En el vagón de madera de pino rojizo había otra mujer con varios niños y un señor bien vestido que se presentó le­vantando su sombrero. Este, durante todo el trayecto, no hizo otra cosa más que leer el periódico. Pilar tampoco pronunció una sola palabra, simplemente observaba a través de la venta­na. Apoyó la frente en el cristal y se detuvo el tiempo. Pensaba mientras miraba al horizonte que los afectos no le duraban. Su padre murió cuando ella había cumplido seis años. Desde entonces, tenía la sensación de que todo amor que sintiera por alguien, duraría poco.

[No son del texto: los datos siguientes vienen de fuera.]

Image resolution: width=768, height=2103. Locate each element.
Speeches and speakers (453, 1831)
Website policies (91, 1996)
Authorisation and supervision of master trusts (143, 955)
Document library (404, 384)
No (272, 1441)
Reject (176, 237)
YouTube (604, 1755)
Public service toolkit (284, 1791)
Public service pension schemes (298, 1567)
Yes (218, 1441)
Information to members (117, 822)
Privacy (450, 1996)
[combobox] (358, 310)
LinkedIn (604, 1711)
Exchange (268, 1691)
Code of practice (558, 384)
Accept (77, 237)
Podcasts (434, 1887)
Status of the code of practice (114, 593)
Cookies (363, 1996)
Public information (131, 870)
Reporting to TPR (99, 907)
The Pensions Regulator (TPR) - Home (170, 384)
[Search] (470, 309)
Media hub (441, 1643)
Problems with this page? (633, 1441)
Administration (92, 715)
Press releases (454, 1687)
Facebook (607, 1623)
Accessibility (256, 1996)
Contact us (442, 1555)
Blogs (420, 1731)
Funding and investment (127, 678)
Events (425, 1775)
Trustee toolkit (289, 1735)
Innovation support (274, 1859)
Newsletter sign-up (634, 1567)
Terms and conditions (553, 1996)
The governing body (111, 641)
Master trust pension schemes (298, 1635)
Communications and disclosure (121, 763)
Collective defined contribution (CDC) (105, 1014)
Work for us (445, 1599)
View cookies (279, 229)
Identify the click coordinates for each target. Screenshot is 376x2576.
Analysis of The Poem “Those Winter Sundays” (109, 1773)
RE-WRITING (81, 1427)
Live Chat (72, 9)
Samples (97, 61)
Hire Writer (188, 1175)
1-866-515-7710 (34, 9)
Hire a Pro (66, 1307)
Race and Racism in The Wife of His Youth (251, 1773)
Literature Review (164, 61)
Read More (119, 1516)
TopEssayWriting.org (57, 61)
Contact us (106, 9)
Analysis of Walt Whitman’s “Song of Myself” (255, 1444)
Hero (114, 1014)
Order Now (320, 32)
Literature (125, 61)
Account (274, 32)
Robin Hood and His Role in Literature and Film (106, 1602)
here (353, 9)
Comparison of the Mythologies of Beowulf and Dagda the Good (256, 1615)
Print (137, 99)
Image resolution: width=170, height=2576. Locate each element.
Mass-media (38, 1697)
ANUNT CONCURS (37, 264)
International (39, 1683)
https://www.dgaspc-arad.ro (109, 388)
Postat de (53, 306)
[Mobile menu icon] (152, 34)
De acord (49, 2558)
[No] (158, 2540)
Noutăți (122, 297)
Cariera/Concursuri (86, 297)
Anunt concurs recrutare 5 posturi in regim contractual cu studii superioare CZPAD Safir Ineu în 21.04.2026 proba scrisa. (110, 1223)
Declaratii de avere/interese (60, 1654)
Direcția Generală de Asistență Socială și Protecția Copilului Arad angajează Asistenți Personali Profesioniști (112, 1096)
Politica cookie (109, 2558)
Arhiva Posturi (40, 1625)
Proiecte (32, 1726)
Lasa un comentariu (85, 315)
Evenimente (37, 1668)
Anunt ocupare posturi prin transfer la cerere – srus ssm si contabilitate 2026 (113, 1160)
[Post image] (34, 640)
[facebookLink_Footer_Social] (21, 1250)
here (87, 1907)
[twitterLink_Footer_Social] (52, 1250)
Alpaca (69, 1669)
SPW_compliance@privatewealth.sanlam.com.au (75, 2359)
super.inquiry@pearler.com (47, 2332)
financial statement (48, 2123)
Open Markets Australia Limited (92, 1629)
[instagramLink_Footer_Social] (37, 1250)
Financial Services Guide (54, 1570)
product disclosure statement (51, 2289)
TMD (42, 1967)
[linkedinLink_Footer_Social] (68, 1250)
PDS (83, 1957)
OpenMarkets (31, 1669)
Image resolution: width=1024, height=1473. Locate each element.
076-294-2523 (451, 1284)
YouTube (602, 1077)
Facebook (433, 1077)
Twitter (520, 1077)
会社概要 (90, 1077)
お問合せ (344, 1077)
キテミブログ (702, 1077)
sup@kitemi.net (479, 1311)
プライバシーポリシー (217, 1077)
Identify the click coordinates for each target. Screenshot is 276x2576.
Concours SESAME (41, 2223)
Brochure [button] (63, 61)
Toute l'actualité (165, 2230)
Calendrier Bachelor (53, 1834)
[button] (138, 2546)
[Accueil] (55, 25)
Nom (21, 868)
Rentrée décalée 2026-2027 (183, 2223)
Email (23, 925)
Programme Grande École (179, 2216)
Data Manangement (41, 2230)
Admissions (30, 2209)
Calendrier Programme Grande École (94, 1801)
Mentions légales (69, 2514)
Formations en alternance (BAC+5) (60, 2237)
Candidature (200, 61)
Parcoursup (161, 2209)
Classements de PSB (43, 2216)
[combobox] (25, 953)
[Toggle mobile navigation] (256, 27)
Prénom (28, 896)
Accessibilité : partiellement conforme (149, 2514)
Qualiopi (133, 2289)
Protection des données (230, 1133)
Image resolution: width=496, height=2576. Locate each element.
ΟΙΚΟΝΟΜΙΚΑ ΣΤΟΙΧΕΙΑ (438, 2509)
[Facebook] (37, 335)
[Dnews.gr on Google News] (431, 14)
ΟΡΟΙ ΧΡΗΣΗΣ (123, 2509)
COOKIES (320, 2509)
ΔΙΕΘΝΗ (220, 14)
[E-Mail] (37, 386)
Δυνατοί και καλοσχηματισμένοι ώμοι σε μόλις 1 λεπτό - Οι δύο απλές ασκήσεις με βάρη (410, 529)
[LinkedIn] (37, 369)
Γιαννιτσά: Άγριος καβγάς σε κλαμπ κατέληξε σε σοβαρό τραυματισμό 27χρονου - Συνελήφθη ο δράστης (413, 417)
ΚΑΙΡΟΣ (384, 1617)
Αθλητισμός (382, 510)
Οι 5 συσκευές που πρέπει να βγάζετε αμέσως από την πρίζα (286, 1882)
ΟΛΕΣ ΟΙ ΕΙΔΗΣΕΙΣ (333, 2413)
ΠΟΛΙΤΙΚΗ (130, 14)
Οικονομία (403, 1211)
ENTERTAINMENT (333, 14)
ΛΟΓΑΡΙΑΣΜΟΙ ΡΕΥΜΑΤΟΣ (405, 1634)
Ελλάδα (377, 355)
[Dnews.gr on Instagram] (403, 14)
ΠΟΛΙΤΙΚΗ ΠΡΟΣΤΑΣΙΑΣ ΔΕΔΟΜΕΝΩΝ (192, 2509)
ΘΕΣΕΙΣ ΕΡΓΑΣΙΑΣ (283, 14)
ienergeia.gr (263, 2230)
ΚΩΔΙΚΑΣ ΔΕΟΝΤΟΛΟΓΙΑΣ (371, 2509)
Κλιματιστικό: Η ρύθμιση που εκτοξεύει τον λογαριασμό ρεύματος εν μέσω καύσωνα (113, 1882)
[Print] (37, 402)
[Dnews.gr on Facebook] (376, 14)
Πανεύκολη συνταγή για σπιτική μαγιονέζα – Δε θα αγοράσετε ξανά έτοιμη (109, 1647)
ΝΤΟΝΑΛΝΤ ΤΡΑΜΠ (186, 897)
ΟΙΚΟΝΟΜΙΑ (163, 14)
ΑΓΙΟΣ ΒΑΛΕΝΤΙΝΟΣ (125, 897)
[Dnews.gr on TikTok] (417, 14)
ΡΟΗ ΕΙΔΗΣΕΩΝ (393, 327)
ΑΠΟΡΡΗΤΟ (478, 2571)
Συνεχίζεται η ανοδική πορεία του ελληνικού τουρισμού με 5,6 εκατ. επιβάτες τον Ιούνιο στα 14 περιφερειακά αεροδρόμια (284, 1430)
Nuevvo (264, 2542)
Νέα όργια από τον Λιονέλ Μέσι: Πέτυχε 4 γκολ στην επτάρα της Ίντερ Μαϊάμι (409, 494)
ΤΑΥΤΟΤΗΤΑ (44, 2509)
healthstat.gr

El tren hacía su recorrido mientras los viajeros subían e iban hacinándose en aquel vagón. Unos jóvenes vendían tiras de unas rifas: se trataba de que la suerte premiara a los viaje­ros con una botella de anís o un monito que movía sus manos tocando un tambor al tirar de un hilo. Pilar observaba sin pronunciar palabra ni mover un músculo. Las caras de aquel vagón se renovaban constantemente. Contemplaba todo ese trajín de subidas y bajadas como si ella fuera ajena a la propia
vida. Llegó a pensar que ya estaba muerta. Su corazón seguía latiendo pero ella sentía que ya no vivía.

«Por fuera la vida / y yo aislada dentro /sobre el viejo mundo / en mi nuevo mundo». No podía dejar de pensar en los últimos versos que había escrito. Parecían premonitorios.